Breaking away:
In a tricky year littered with IPO landmines, Goldman Sachs broke clear of its peers in the league table and adapted most successfully to a changing ECM landscape. The firm is IFR’s North America Equity House of the Year.
The past year saw the biggest ECM underwriters in the US price at least one or two IPOs they would rather forget.
Goldman Sachs was no exception, taking its lumps for bookrunner roles alongside other banks on disappointing IPOs such as ride-sharing company Uber Technologies and exercise bike maker Peloton Interactive. Then there was flexible office space WeWork, whose failed IPO efforts triggered a corporate implosion for the ages.
“The jumbo transactions in the market were really hard this year, particularly the ones with unproven economic models,” said David Ludwig, Goldman’s head of Americas ECM.
While banks were mostly able to put deals together for these high-profile floats they often fell apart once shares began trading. Uber’s IPO priced a little over a month after Lyft’s, by which point the smaller ride-sharing company had already seen its shares lose nearly a quarter of their value.
Deals like Peloton also stumbled into a period of rotation in September that saw investors shun momentum stocks though it was able to recover its IPO price a few months later.
Despite those difficulties nine of the 12 US$500m-plus IPOs where Goldman was either lead-left or stabilisation manager scored in-range or above-range pricing and produced aftermarket gains for investors.
Though the unicorn deals drew a flurry of headlines and left the big banks red-faced, 2019 nevertheless saw the three titans of US ECM – Goldman Sachs, JP Morgan and Morgan Stanley – break even further away from the pack. Their combined market share of US ECM activity topped 40% in the awards period.
Goldman was the undisputed leader of the trio by the traditional measure of bookrunner credit for US common stock, adding a remarkable 6.5 percentage points to its market share as most of its peers went in the opposite direction. Goldman ended with 18.9% market share, compared with Morgan Stanley in second with 11.5% and JP Morgan third with 11.4%.
“It says something that in the most sophisticated market out there, we have a massive [league table] lead,” said Ludwig. “I feel really good about our breadth and diversity of issuance and our leadership role.”
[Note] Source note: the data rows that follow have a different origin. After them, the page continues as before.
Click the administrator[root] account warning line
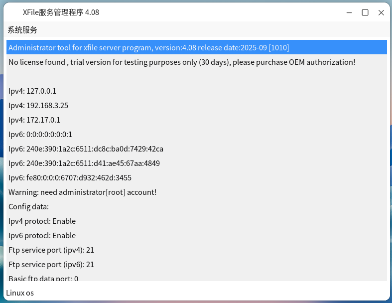This screenshot has height=303, width=392. pos(83,192)
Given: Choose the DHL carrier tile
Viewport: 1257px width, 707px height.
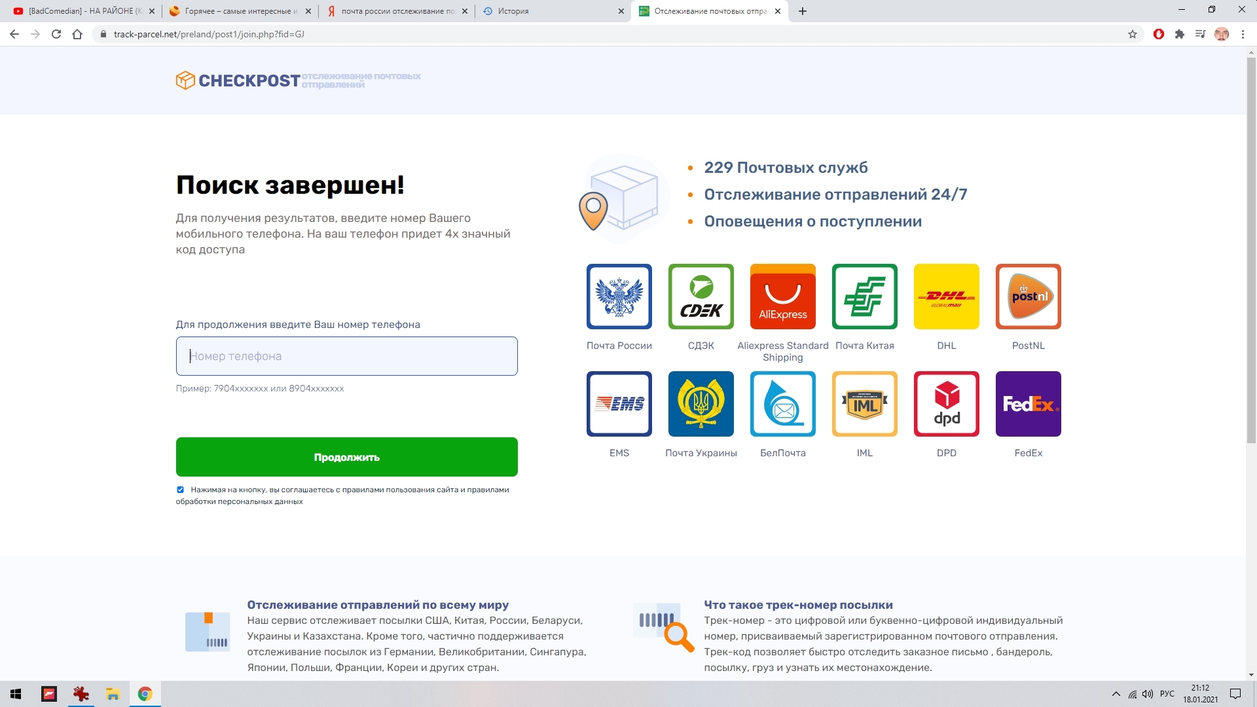Looking at the screenshot, I should (946, 297).
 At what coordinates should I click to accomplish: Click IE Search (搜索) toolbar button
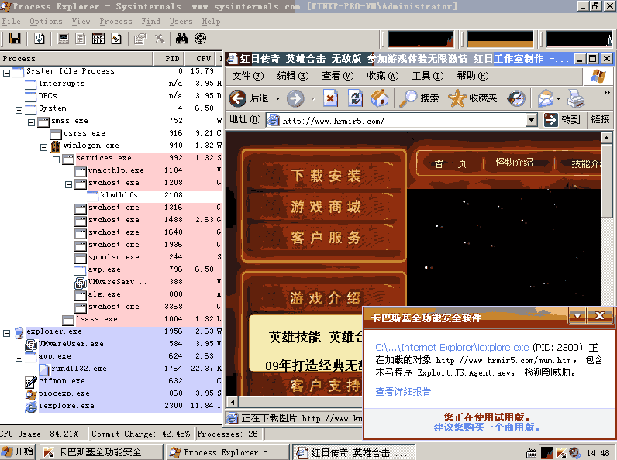pyautogui.click(x=419, y=98)
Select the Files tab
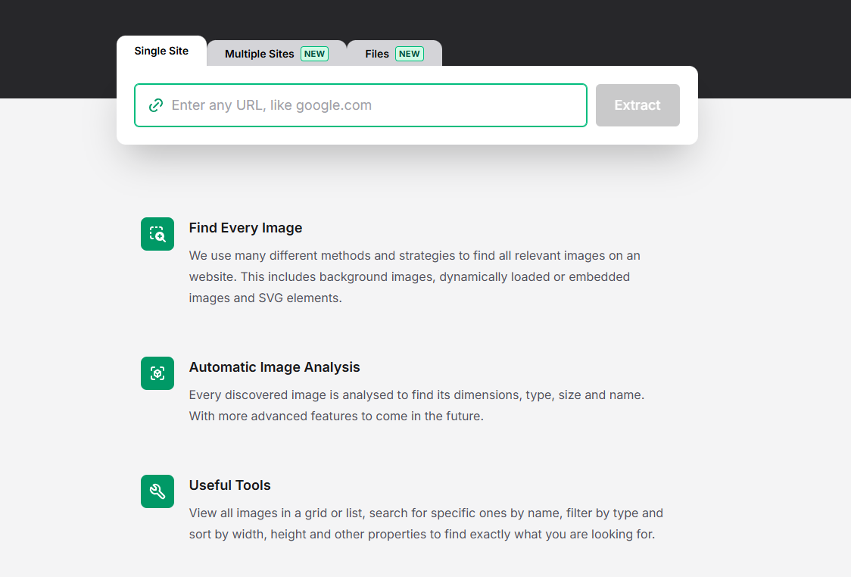This screenshot has width=851, height=577. click(x=377, y=55)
The firm’s highlights included lead-left bookrunner roles on IPOs including Pinterest’s US$1.6bn listing in the wake of Lyft’s float, the debuts of iconic jeans company Levi Strauss (US$717m) and cybersecurity company CrowdStrike (US$704m), not to mention the year’s most stunning new issue, the US$277m IPO of plant-based meat alternative Beyond Meat.
On the follow-on front, Goldman led and stabilised a US$1.6bn marketed offering from Nasdaq-listed Chinese e-commerce player Pinduoduo, handled EV maker Tesla’s dual-tranche US$2.3bn convert and marketed follow-on, and executed General Electric’s US$1.5bn final sell-down of Wabtec.
Goldman dominated in technology and healthcare, the two busiest sectors. It scored execution props for separately bringing in strategic investors to buttress large financings for Nasdaq-listed Mercadolibre (US$2bn) and Aqua America (US$2.5bn), and, as lead-left bookrunner, for structuring lab products maker Avantor’s US$4.4bn IPO to include a concurrent mandatory convertible.
The firm remained an innovator in raising alternative forms of equity capital, leading the trend towards more direct listings with Slack and leveraging data to make the bookbuild process more efficient and second-guess which companies need capital.
Some of Goldman’s league table lead is attributable to blocks. The bank handled a string of blocks on its own, including US$500m-plus trades in Atmos Energy, Assurant and PRA Health Sciences.
The firm locked its position at the top of the league table late in the review period with one of the biggest sole-led blocks ever. Early November’s mammoth US$3.15bn clean-up of French insurer AXA’s holding in AXA Equitable was won in an auction and priced at a 2% discount.
“We know how to take risk and how to distribute it,” Ludwig said. “We have made significantly more money this year in blocks than last year.”